We took out some of the guards on the periphery of the hideout with silent takedowns, and used our bow and arrow to take out some of the other targets at range. With the clock ticking though, it was only a matter of time before our haste got the better of us, and we were soon busted. Time to go loud.

Once the hideout is alerted to your threat, the attention turns to the hideout's comms pole - your number one priority (bar staying alive of course) is to prevent your enemies reaching it and calling for back-up, otherwise your task will be made that much more difficult. By the time we cleared the place out, we had but six minutes left on the clock.

We soon wished we'd taken the dev's advice and raided the hideout sooner, as without the leader, the enemy troops are forced to abandon the area and we were able to go about our daily business without getting shot at every six seconds.

By this point our time in Far Cry 3's world was coming to an end, but we had just enough time left in reserve to take on a side-mission. We journeyed south to find the whereabouts of two travellers who had gone missing while exploring a cave, and happened upon two corpses and two very satisfied looking bears.

Despite being fat with tourist, the bears were still fast enough to give us a major headache, especially since we were forced to duel inside a stuffy cave with little room to manoeuvre. Eventually we managed to kill them off, bringing down the curtain on our thirty-minute safari on a celebratory note.

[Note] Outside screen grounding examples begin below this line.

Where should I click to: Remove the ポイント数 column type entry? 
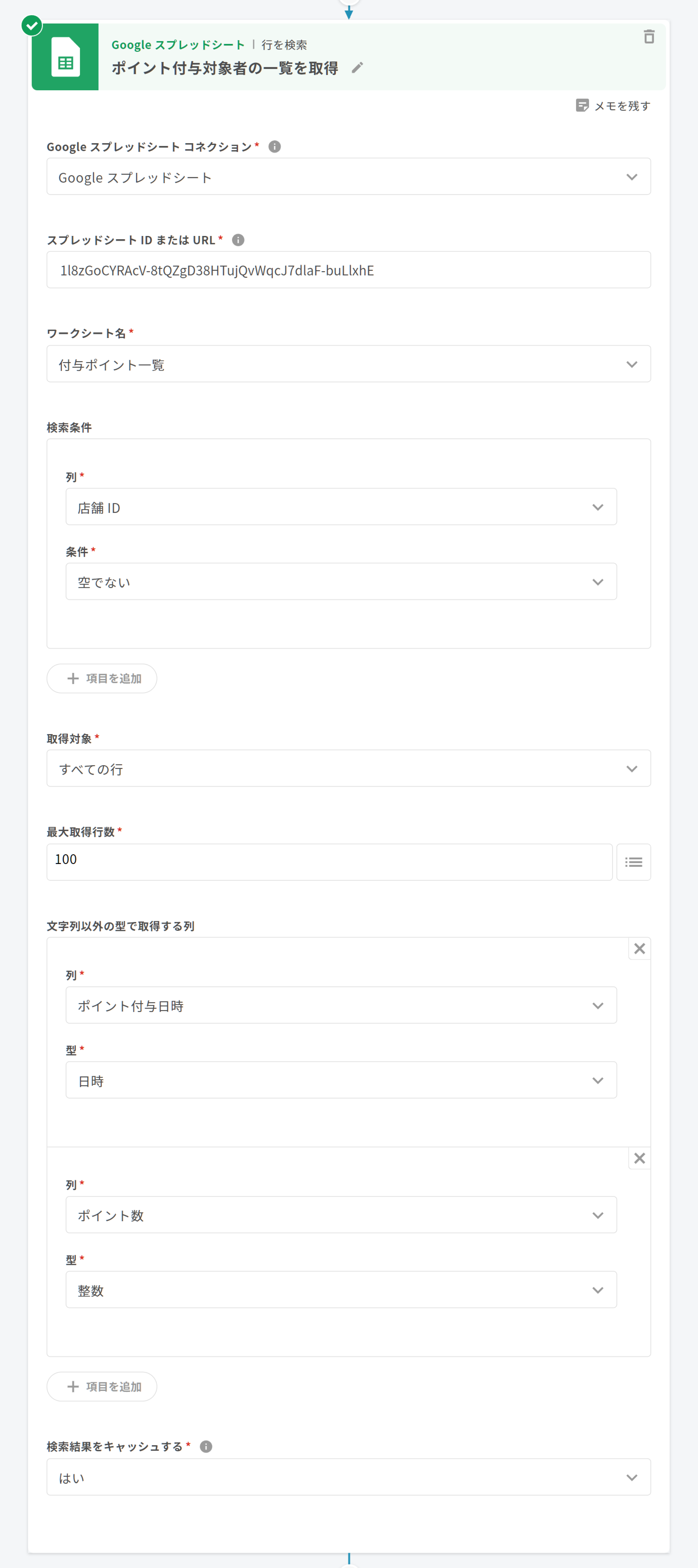tap(639, 1158)
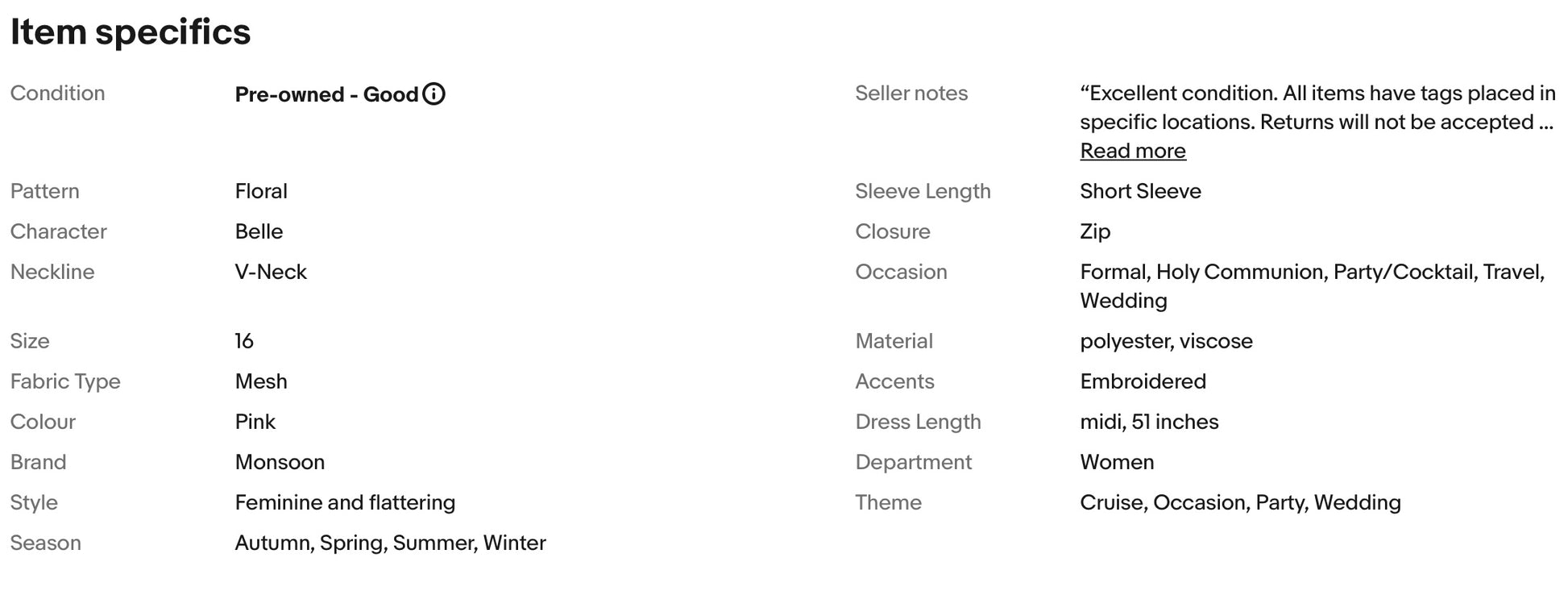This screenshot has height=591, width=1568.
Task: Click the Belle character value
Action: click(259, 231)
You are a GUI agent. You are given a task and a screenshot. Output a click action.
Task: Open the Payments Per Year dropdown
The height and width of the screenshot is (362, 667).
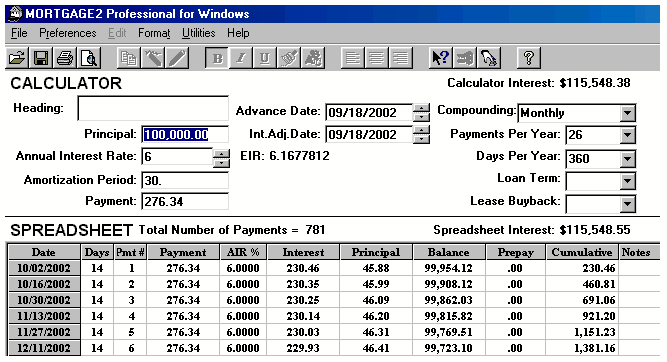click(x=627, y=135)
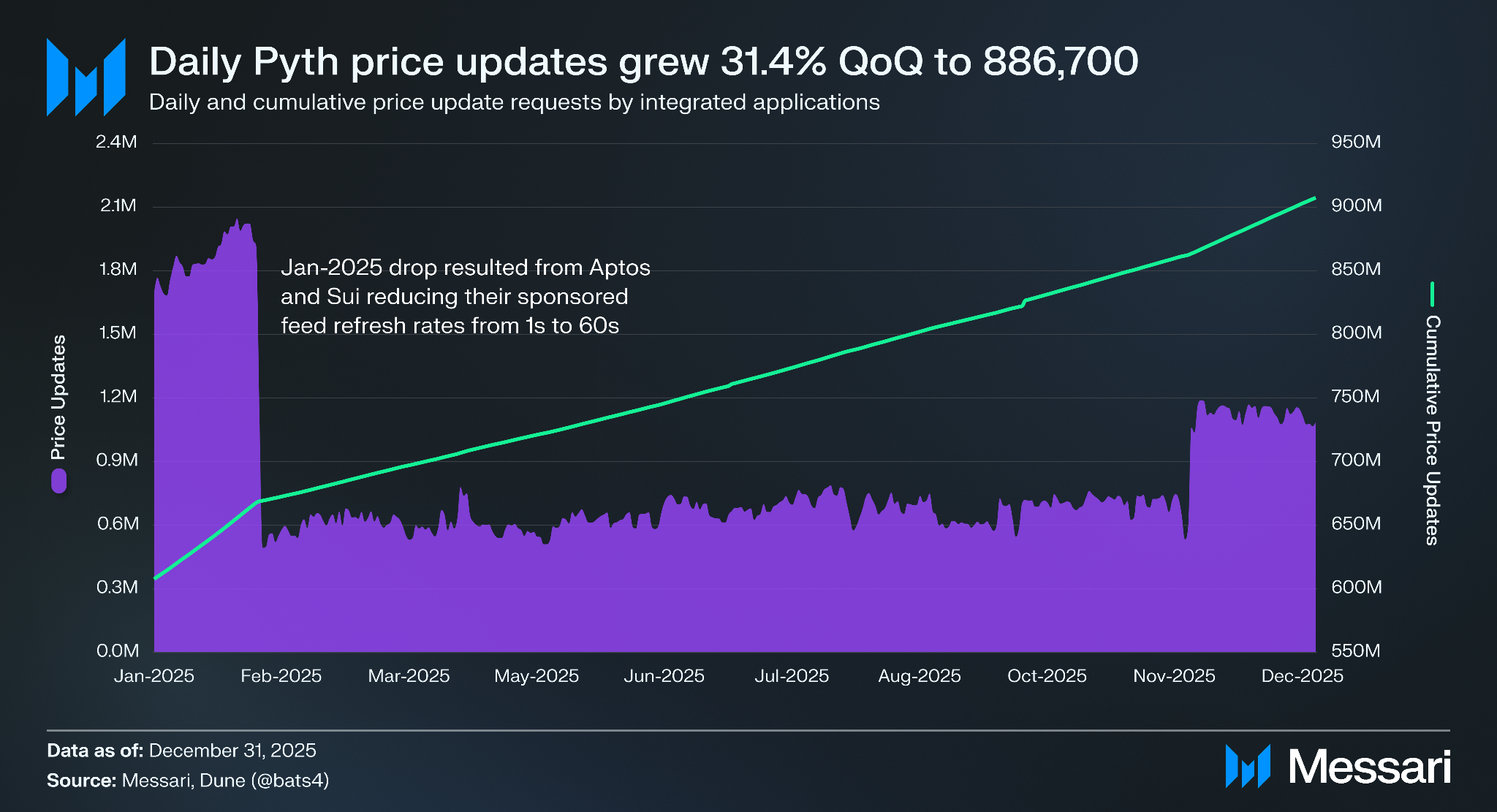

As you can see, we managed to cram a lot of sights and experiences into our half-hour hands-on session, but we left the booth feeling like we'd only scratched the surface of what Far Cry 3 has to offer.

Even so, in that time we managed to get a tattoo, skin a shark, murderise two bears, commit vehicular homicide with a stolen jeep and drown. If our remit was to get a snapshot of the various sights and activities that make up Far Cry 3, then we say we couldn't have used our time better.